(Vermeldingen over de plaats van items)
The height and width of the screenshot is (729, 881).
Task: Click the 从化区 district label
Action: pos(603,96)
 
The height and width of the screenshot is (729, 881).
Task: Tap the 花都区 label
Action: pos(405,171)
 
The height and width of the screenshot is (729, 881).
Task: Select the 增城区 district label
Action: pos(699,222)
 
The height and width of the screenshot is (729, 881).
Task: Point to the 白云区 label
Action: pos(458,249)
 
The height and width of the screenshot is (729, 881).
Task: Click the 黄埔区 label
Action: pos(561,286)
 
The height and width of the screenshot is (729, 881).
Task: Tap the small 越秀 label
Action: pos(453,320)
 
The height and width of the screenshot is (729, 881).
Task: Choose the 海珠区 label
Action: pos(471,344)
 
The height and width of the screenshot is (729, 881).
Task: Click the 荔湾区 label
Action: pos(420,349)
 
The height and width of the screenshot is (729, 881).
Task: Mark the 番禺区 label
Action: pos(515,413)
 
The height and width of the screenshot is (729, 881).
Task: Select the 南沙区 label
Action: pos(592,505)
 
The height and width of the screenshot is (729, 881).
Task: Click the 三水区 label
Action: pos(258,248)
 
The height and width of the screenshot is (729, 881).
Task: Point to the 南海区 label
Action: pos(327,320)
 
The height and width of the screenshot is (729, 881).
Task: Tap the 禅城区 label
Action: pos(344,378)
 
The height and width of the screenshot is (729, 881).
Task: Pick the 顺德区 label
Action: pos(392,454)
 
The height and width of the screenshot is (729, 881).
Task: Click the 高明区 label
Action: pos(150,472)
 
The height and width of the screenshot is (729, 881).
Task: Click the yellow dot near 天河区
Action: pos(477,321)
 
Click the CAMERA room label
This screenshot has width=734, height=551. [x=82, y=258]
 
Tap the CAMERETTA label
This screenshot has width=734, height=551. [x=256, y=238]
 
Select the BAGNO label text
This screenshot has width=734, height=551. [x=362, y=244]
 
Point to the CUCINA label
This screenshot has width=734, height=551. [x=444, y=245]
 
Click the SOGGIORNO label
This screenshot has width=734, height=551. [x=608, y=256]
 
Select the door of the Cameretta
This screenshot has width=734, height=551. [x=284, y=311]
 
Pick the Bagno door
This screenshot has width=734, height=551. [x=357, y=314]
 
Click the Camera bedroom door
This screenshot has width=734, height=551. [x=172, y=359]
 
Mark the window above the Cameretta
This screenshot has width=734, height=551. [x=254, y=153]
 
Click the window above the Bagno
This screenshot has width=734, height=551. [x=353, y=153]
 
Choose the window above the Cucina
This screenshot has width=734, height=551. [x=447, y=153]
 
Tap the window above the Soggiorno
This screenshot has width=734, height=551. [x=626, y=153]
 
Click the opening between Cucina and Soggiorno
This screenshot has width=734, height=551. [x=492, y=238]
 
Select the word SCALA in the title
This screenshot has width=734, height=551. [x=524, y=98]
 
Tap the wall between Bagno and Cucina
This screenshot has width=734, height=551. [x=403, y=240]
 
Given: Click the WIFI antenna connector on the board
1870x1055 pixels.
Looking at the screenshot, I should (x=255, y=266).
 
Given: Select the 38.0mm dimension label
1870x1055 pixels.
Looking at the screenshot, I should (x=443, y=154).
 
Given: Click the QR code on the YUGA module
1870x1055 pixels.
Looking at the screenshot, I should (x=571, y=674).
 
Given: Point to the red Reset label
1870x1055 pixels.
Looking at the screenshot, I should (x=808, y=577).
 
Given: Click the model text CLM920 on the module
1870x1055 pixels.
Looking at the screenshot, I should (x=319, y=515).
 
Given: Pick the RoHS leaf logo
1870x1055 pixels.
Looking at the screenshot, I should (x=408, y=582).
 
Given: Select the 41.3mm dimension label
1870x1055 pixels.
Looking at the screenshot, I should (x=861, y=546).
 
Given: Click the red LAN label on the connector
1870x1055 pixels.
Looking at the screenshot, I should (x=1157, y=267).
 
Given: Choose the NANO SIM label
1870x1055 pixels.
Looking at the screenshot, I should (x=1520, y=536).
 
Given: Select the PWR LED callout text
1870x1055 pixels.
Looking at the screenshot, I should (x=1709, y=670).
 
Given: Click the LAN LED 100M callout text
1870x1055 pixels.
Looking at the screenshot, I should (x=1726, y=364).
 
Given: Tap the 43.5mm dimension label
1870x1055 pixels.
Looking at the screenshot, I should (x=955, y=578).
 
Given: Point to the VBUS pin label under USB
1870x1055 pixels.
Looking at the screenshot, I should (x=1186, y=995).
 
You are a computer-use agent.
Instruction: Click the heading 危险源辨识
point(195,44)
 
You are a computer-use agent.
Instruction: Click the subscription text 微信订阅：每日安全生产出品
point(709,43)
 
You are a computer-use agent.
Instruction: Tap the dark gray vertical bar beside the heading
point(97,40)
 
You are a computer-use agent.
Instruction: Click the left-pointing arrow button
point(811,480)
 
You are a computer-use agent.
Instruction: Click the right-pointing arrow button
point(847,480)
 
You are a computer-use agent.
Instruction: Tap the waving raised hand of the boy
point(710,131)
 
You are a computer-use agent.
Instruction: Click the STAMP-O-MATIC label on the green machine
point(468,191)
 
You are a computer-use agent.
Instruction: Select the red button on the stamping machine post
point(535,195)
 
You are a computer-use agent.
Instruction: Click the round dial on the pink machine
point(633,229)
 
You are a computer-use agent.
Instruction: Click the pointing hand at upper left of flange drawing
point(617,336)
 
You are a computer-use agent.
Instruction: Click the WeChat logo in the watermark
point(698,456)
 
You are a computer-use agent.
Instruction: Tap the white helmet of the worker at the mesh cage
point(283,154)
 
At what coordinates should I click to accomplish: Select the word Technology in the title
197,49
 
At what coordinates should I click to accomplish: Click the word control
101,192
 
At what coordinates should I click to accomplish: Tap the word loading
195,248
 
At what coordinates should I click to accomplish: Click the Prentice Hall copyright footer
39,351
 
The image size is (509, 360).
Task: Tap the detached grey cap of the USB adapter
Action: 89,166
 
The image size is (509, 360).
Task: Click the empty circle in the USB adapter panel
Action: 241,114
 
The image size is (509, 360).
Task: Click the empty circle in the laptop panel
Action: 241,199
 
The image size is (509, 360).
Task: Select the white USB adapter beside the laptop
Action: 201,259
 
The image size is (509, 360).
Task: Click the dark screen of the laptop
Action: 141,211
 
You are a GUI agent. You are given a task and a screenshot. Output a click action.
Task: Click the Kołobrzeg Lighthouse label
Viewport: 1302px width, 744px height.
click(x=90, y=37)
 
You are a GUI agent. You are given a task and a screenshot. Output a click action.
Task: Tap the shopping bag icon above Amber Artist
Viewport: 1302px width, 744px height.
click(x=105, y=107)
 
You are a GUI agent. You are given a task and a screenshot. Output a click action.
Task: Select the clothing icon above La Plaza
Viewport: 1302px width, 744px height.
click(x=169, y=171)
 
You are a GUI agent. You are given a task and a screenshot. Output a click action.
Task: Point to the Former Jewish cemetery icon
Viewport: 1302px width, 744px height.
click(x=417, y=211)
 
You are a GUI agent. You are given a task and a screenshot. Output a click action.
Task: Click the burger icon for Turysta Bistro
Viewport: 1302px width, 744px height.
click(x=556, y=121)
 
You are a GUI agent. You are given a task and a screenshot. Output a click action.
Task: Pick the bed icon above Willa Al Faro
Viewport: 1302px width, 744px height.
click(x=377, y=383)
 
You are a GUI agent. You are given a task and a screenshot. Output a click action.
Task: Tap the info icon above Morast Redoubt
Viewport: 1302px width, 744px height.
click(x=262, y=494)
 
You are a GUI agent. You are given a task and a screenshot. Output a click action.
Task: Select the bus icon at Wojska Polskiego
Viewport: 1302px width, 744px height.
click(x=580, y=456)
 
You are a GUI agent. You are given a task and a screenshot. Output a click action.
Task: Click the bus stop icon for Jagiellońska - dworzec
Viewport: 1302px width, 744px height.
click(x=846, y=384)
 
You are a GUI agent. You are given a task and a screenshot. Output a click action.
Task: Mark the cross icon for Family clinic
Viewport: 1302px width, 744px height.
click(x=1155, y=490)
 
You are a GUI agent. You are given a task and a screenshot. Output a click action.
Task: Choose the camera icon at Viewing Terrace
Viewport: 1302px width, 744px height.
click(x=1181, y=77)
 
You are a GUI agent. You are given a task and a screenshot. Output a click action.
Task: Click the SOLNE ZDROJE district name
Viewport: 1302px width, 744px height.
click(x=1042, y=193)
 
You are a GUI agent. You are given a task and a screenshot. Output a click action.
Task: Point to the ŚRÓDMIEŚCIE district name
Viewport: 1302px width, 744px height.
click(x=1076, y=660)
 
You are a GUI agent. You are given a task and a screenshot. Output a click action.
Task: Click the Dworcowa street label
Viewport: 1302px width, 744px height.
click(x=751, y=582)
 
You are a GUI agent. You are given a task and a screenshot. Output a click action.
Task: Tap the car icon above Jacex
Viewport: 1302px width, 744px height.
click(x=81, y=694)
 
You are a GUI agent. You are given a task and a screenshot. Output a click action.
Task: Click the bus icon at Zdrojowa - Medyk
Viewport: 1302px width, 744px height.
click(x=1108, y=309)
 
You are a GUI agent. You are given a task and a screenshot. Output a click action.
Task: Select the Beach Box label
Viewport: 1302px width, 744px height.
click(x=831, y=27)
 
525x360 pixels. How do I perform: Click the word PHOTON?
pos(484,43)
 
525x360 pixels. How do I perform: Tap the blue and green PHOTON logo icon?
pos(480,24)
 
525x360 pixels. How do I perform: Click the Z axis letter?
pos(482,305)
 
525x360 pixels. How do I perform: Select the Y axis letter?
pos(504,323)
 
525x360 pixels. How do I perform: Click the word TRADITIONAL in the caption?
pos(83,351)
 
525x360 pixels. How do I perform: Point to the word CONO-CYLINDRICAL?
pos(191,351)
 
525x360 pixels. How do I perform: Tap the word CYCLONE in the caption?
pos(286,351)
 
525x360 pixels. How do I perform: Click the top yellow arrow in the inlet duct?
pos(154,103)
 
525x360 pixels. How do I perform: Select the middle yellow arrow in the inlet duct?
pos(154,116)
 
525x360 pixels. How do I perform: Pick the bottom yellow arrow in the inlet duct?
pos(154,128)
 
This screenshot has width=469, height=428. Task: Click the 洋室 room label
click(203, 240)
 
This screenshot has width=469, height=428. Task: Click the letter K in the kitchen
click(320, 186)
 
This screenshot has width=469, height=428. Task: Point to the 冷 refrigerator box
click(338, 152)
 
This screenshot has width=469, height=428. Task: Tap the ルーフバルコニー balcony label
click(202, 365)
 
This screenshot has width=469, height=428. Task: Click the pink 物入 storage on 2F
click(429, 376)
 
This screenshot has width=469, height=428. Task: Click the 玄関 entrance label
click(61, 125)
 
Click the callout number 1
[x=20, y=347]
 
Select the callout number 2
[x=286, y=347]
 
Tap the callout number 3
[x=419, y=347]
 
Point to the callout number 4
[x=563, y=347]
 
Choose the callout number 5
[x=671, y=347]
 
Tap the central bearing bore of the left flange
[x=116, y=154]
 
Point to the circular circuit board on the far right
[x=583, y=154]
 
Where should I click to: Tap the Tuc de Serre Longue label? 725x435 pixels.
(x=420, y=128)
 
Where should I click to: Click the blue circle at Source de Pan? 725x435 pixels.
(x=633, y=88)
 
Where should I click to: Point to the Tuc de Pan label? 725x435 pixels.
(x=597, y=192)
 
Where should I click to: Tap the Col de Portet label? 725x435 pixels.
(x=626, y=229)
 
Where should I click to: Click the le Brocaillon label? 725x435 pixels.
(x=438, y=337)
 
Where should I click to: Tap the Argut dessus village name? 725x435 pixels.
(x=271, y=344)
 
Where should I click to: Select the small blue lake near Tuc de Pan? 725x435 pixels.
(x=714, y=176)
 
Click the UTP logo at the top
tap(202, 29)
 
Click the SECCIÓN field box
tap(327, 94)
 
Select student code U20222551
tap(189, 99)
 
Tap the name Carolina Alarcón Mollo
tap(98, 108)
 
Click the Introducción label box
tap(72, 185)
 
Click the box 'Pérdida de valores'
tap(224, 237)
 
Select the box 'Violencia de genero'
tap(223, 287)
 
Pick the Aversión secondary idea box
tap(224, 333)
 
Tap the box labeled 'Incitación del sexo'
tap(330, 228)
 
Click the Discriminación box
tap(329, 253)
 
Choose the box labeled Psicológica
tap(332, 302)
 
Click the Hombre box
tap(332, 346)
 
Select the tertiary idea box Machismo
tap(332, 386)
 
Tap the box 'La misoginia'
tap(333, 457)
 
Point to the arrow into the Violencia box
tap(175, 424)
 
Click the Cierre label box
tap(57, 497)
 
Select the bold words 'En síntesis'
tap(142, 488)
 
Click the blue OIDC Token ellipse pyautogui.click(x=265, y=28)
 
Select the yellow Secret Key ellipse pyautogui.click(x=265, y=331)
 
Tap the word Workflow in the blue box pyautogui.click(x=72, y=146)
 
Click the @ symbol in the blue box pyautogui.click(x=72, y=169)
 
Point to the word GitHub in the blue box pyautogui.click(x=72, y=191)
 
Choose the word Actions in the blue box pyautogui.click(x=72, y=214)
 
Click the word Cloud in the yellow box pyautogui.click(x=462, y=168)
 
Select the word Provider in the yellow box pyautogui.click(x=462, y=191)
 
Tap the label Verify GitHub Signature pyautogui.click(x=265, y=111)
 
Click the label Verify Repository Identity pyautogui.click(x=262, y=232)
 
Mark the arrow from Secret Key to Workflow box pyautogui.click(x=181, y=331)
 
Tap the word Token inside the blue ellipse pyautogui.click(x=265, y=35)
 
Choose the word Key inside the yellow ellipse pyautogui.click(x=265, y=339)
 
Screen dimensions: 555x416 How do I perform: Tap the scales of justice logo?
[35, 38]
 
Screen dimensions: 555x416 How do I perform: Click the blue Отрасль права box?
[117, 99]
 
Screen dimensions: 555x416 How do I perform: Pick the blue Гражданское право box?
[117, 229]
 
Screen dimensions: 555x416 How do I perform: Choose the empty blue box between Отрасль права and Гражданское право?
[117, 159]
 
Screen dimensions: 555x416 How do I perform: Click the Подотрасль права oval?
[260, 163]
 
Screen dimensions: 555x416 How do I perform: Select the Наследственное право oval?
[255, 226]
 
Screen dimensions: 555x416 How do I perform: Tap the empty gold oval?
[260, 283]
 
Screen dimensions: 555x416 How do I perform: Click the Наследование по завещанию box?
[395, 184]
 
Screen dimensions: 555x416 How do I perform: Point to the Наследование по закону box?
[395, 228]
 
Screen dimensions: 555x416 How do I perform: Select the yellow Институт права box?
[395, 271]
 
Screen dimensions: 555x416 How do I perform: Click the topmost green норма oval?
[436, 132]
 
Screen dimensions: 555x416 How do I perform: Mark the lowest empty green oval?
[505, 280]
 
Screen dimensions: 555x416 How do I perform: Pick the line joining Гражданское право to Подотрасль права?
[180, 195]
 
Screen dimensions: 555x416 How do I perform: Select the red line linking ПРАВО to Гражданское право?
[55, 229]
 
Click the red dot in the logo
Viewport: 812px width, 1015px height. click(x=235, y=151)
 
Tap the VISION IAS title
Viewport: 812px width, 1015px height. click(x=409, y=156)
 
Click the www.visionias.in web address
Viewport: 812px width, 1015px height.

• **Instructies voor oefening**
Herhaal ongewijzigd alles vanaf het begin van de rijen tot en met de rij die "This screenshot has width=734, height=551. [x=362, y=244]" bevat.

• **Volledige uitwerking**
The height and width of the screenshot is (729, 881).
Task: Click the 从化区 district label
Action: pos(603,96)
 
The height and width of the screenshot is (729, 881).
Task: Tap the 花都区 label
Action: pos(405,171)
 
The height and width of the screenshot is (729, 881).
Task: Select the 增城区 district label
Action: pos(699,222)
 
The height and width of the screenshot is (729, 881).
Task: Point to the 白云区 label
Action: pos(458,249)
 
The height and width of the screenshot is (729, 881).
Task: Click the 黄埔区 label
Action: pos(561,286)
 
The height and width of the screenshot is (729, 881).
Task: Tap the small 越秀 label
Action: pos(453,320)
 
The height and width of the screenshot is (729, 881).
Task: Choose the 海珠区 label
Action: pos(471,344)
 
The height and width of the screenshot is (729, 881).
Task: Click the 荔湾区 label
Action: pos(420,349)
 
The height and width of the screenshot is (729, 881).
Task: Mark the 番禺区 label
Action: pos(515,413)
 
The height and width of the screenshot is (729, 881).
Task: Select the 南沙区 label
Action: pos(592,505)
 
The height and width of the screenshot is (729, 881).
Task: Click the 三水区 label
Action: pos(258,248)
 
The height and width of the screenshot is (729, 881).
Task: Point to the 南海区 label
Action: pos(327,320)
 
The height and width of the screenshot is (729, 881).
Task: Tap the 禅城区 label
Action: pos(344,378)
 
The height and width of the screenshot is (729, 881).
Task: Pick the 顺德区 label
Action: pos(392,454)
 
The height and width of the screenshot is (729, 881).
Task: Click the 高明区 label
Action: pos(150,472)
 
The height and width of the screenshot is (729, 881).
Task: Click the yellow dot near 天河区
Action: pos(477,321)
 
Click the CAMERA room label
This screenshot has width=734, height=551. [x=82, y=258]
 
Tap the CAMERETTA label
This screenshot has width=734, height=551. [x=256, y=238]
 
Select the BAGNO label text
This screenshot has width=734, height=551. [x=362, y=244]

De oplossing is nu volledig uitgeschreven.